_Material for the task_
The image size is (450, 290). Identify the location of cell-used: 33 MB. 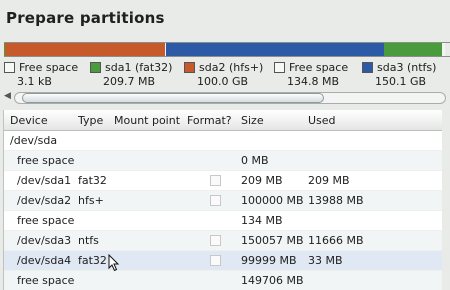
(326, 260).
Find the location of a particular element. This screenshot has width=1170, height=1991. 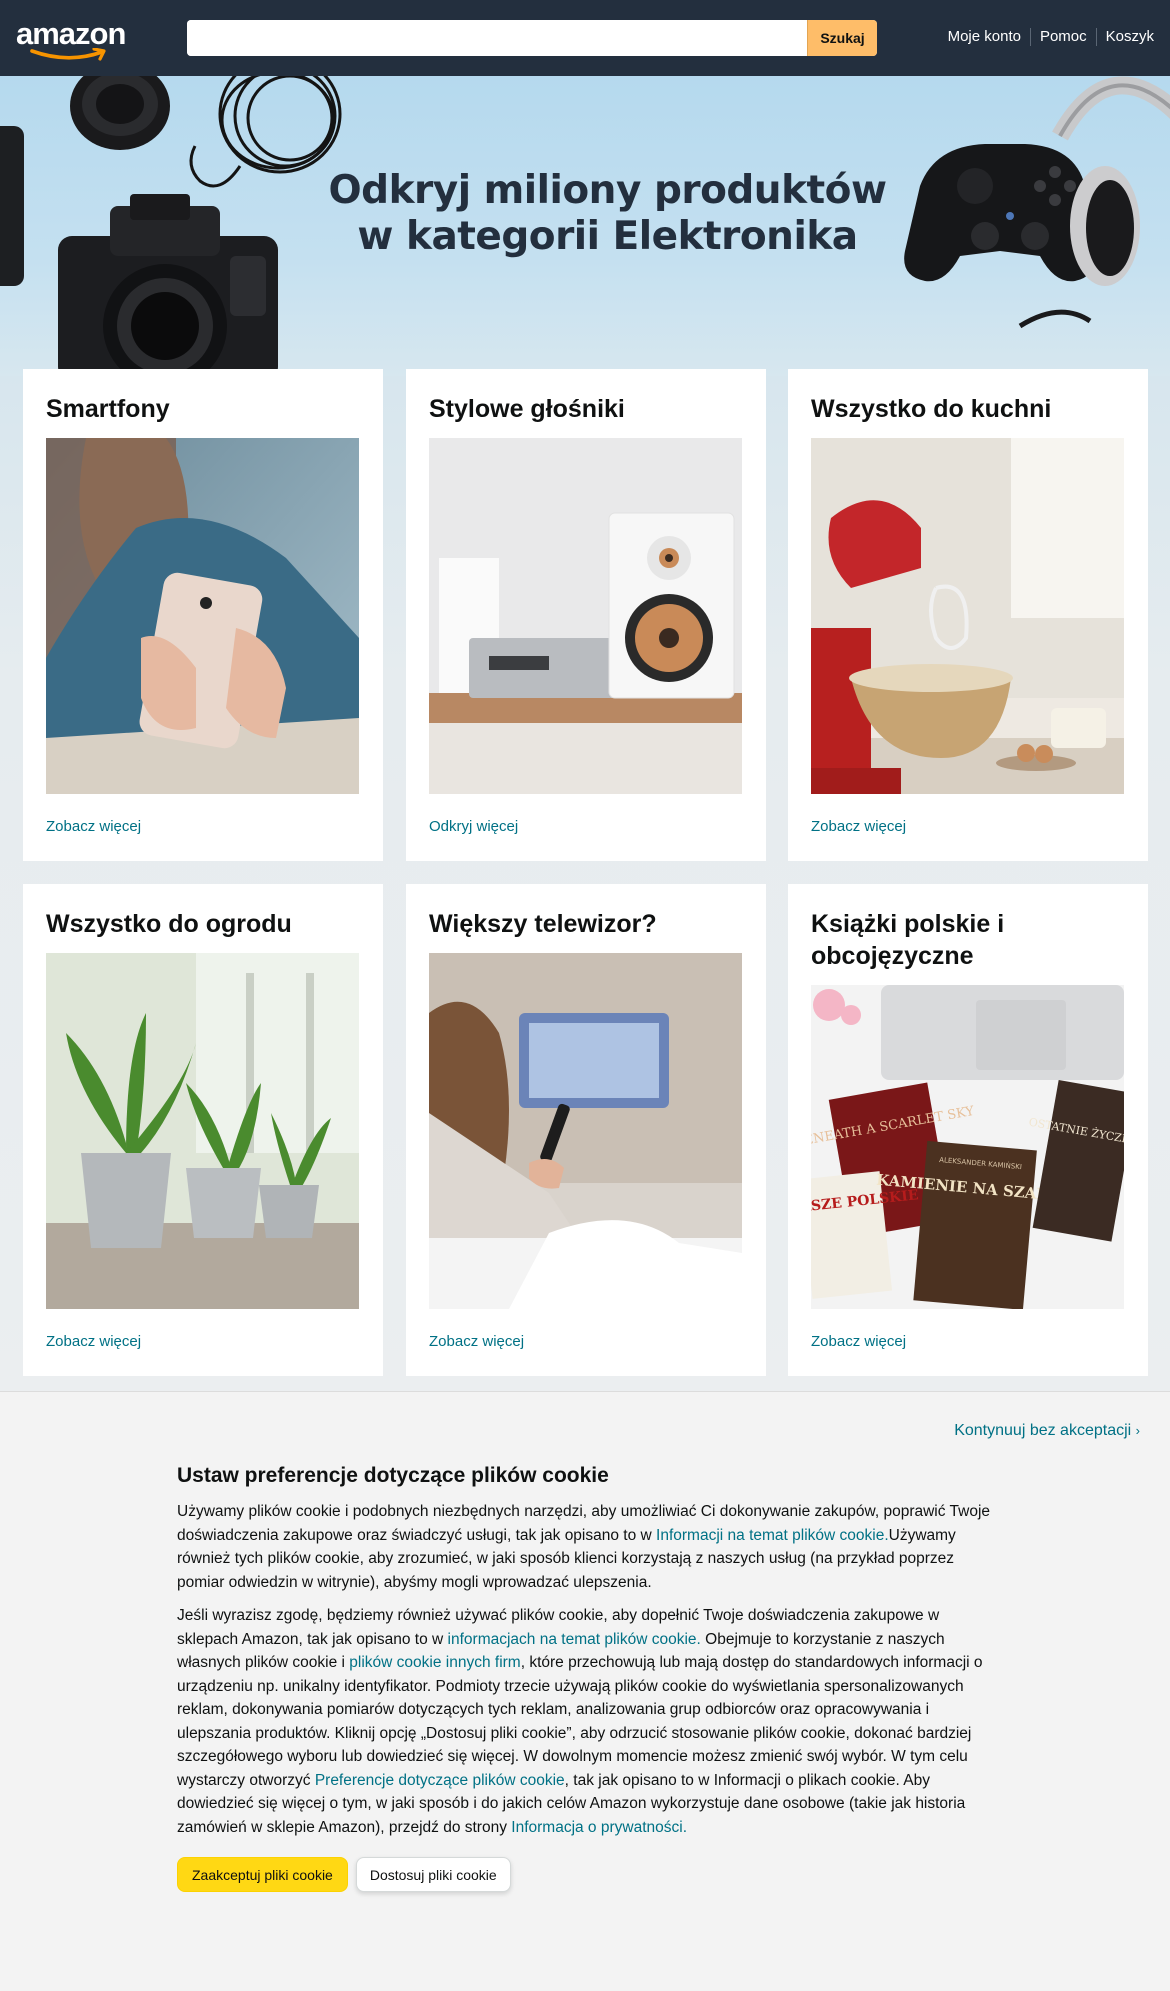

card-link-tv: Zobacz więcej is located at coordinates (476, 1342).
...
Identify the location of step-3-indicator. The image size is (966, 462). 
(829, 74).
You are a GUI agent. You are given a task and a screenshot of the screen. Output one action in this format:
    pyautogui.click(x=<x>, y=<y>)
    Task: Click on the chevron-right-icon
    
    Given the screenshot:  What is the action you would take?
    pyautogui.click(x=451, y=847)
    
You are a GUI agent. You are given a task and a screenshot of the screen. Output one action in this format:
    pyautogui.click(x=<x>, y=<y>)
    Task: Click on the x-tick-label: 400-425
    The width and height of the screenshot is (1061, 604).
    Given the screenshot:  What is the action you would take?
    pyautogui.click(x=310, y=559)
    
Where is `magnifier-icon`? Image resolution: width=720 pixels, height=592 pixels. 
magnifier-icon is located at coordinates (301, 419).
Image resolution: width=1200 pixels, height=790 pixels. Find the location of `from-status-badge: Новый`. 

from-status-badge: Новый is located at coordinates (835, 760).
* * *
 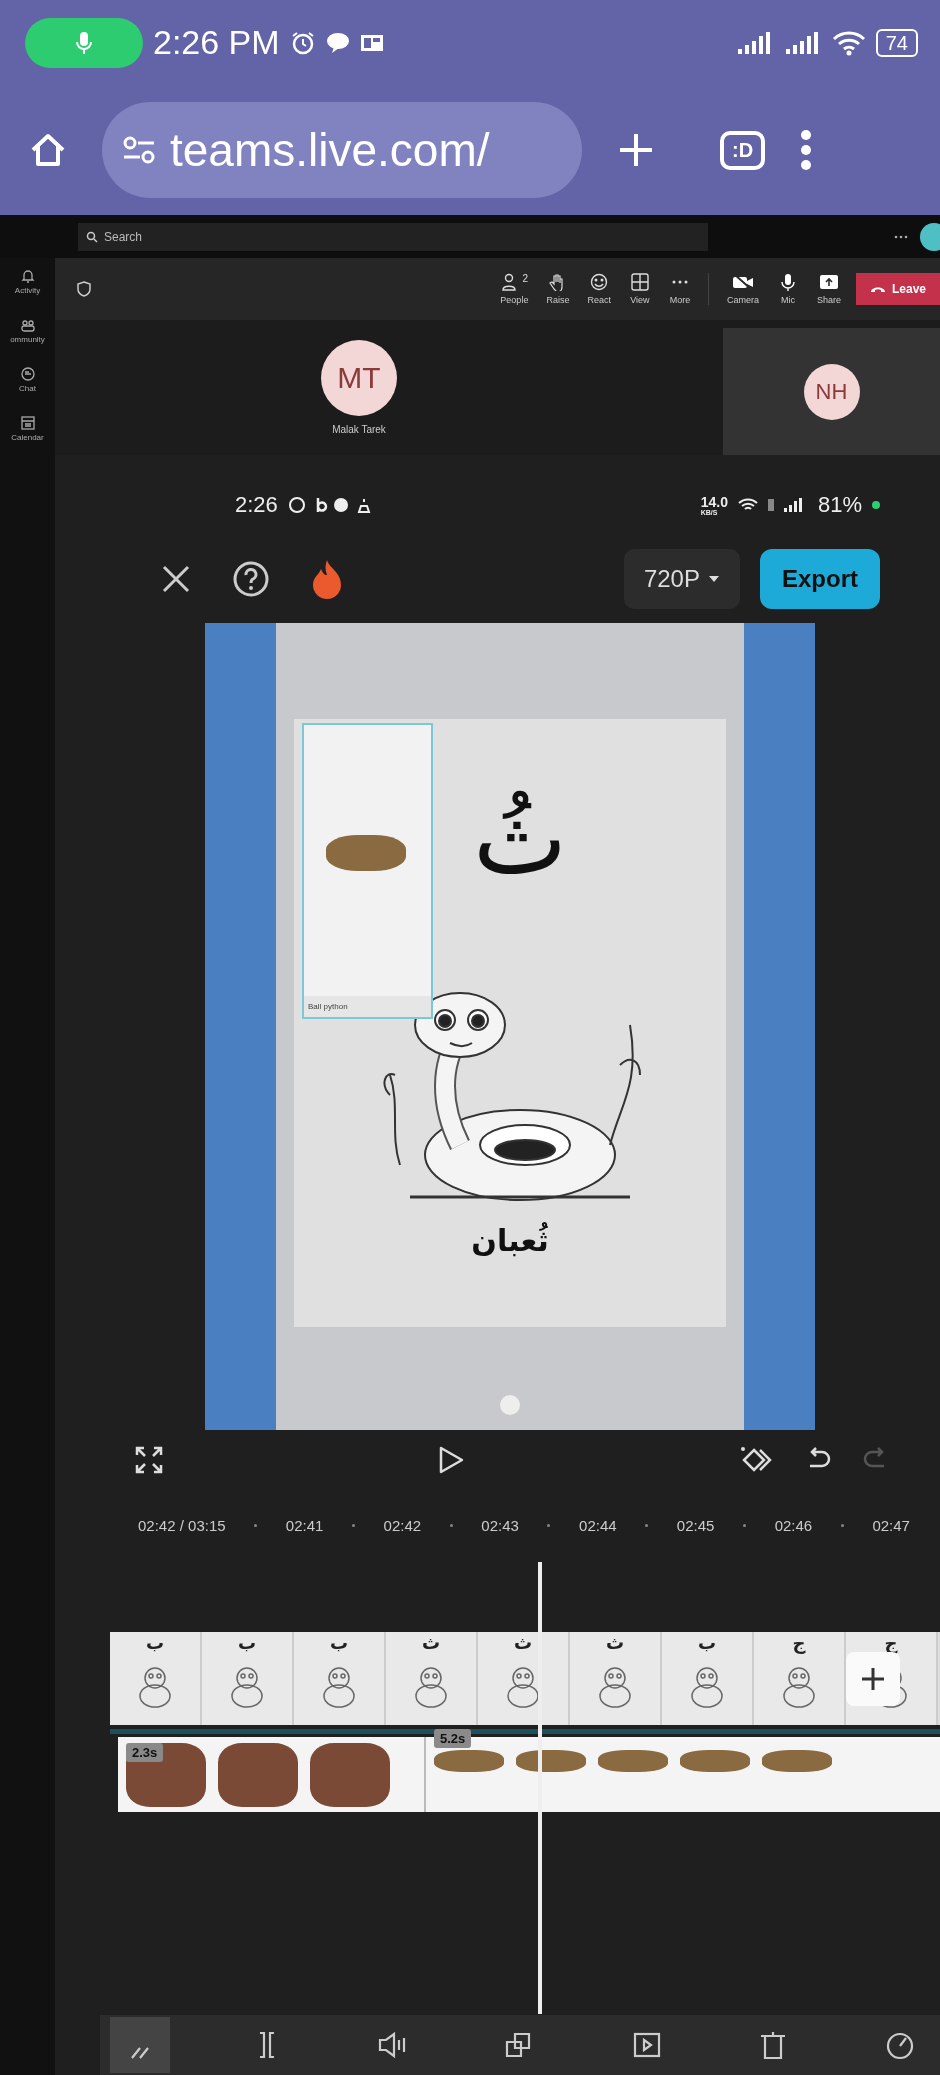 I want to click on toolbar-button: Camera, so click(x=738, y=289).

_Exercise brief_
Turn the lines from the one containing "Find the location of a" through the one containing "card-link-tv: Zobacz więcej", both included, into a Markdown table with the columns Row and Line. Skip blank lines and leave the pictures out.

_Response area_
| Row | Line |
|---|---|
| 1 | Find the location of a particular element. This screenshot has width=1170, height=1991.  |
| 2 | card-link-tv: Zobacz więcej is located at coordinates (476, 1342). |